Meine radikalste Erkenntnis der letzten Jahre war, dass Unternehmen, die in den heutigen dynamischen Märkten bestehen können, bereits Strukturen haben, die Talent (nicht Talente) mit (Unternehmens)-Problemen koppelt. Diese Strukturen sehen nur aus der noch in vielen Unternehmen vorherrschenden Betrachtungsweise (gar nicht als Vorwurf an irgendjemandem gemeint) eher aus wie strukturelles Unkraut, weil es nicht so schön geordnet und prozessual ist. Letzteres funktioniert allerdings in dynamischer Umgebung nicht, da findet nicht das Management oder HR die besten Talente, sondern Talent zeigt sich (übrigens auch dem Menschen, an dem das Talent haftet) erst im Angesicht eines Problems. Das zu unterstützen ist heutzutage die zu lösende Aufgabe.

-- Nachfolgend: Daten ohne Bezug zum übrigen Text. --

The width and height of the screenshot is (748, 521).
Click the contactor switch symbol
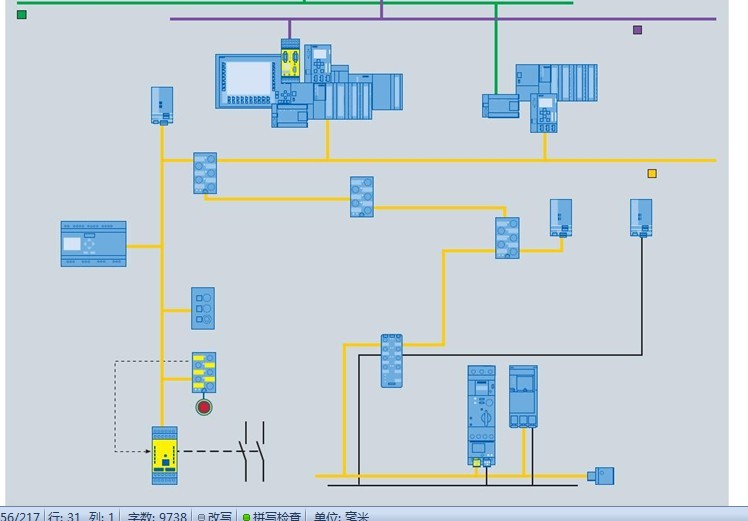(252, 452)
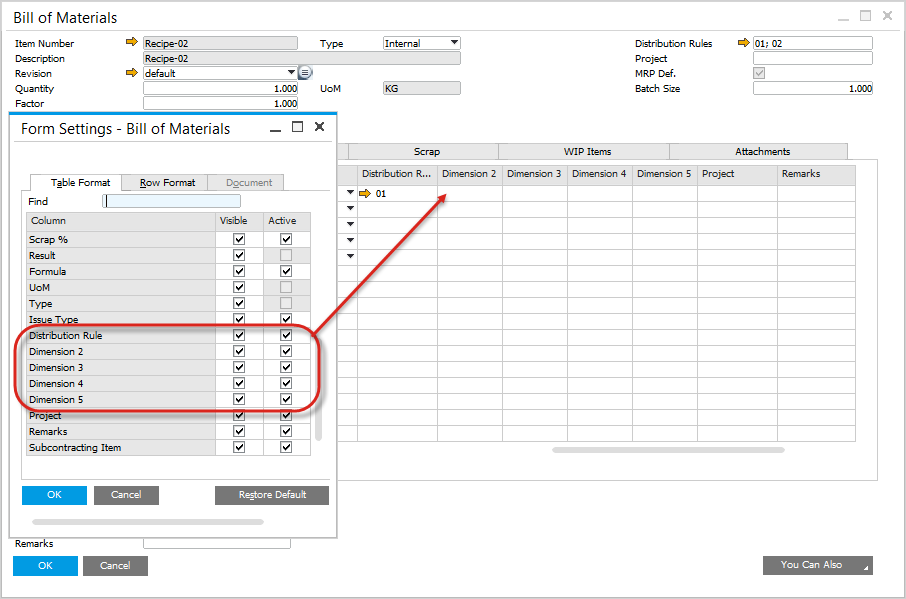Click the Find input field
Screen dimensions: 906x599
(x=172, y=201)
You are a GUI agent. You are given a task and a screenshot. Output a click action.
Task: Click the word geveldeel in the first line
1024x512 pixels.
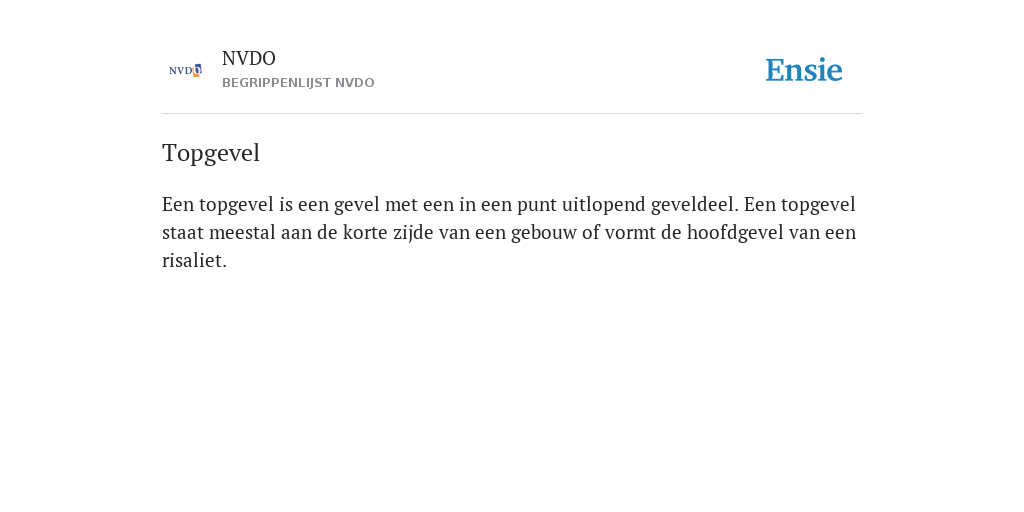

Benjamin, Du sprichst mir aus der Seele. In meiner Keynote Clash of Generations versuche ich dafür zu sensibilisieren, dass alte Muster nicht mehr funktionieren - weder bei Einstellungsprozessen, noch bei der Integration von Mitarbeitern. Es wir immer noch viel zu sehr in bestehenden Schubladen gedacht und immer noch wird versucht, dass Runde in das Eckige zu pressen. Leider stelle ich immer wieder fest, dass in etablierten Strukturen die Angst vor Veränderung coole neue Konzepte verhindert.
Well said! Ich war bisher auf keiner der #ZP Messen, da es für mich mehr Marketing ist als eine wirkliche Veränderung. Wir brauchen keine weiteren Tools, wie du bereits erwähnt hast, wir müssen uns selbst ändern. Wir müssen offener denken, schneller agieren und weniger in einer stereotypischen Welt leben. Das ist, was wir brauchen, und keine Messe hat das bisher angeboten. Es macht mich traurig, Kandidaten abzulehnen, die älter sind, während wir gleichzeitig das Rentenalter ständig erhöhen, oder zu erklären, wie wichtig es im Recruiting ist, schnell zu agieren, um die besten Talente gewinnen zu können.
Danke für deine Einschätzung
Ich danke dir für die hochspannenden Gedanken. Gibt es schon konkrete Vorschläge für „HR 3000“ ;) ?
-
4 MonateVielleicht ist die Erwartungshaltung der Transformation selbst zu weit vorweg gegriffen. Während einige Industriezweige tatsächlich ständig in der Erneuerung stehen, beispielsweise Tech, gibt es auch andere Branchen, die keiner großen Transformation bedürfen. Das Brot wird eben mit Mehl gebacken. Hinter der Personalbranche steckt das Prinzip "Menschen reden mit Menschen". Da sehe ich tools basierend auf KI und viel tech als gar nicht allzu förderlich. Und auch andere "Neuerungen" ... welche sollten die sein? Ein paar Sortierungen vornehmen, Stellenanzeigen gezielter streuen, Kandidaten über neue Kommunikationswege ansprechen, Bewerber besser verwalten und Mitarbeiter managen - All dies lässt sich bereits bewerkstelligen. Am Ende sitzen sich dennoch zwei oder mehr Menschen gegenüber und verhandeln. Welche radikalen Ansätze sollen da transformieren? Meine Antwort: Keine. Die Hauptwerkzeuge eines guten Personalers bleiben das, was sie auch immer schon waren: Empathie, Menschenkenntnis und ein tiefes Verständnis für den Bedarf des Unternehmens wie auch des Bewerbers oder Mitarbeiters. Und das Ziel, sie zusammen zu führen. Radikale Ansätze haben da wenig verloren. Feingefühl und ein gewisser Blick für das Verborgene zählen.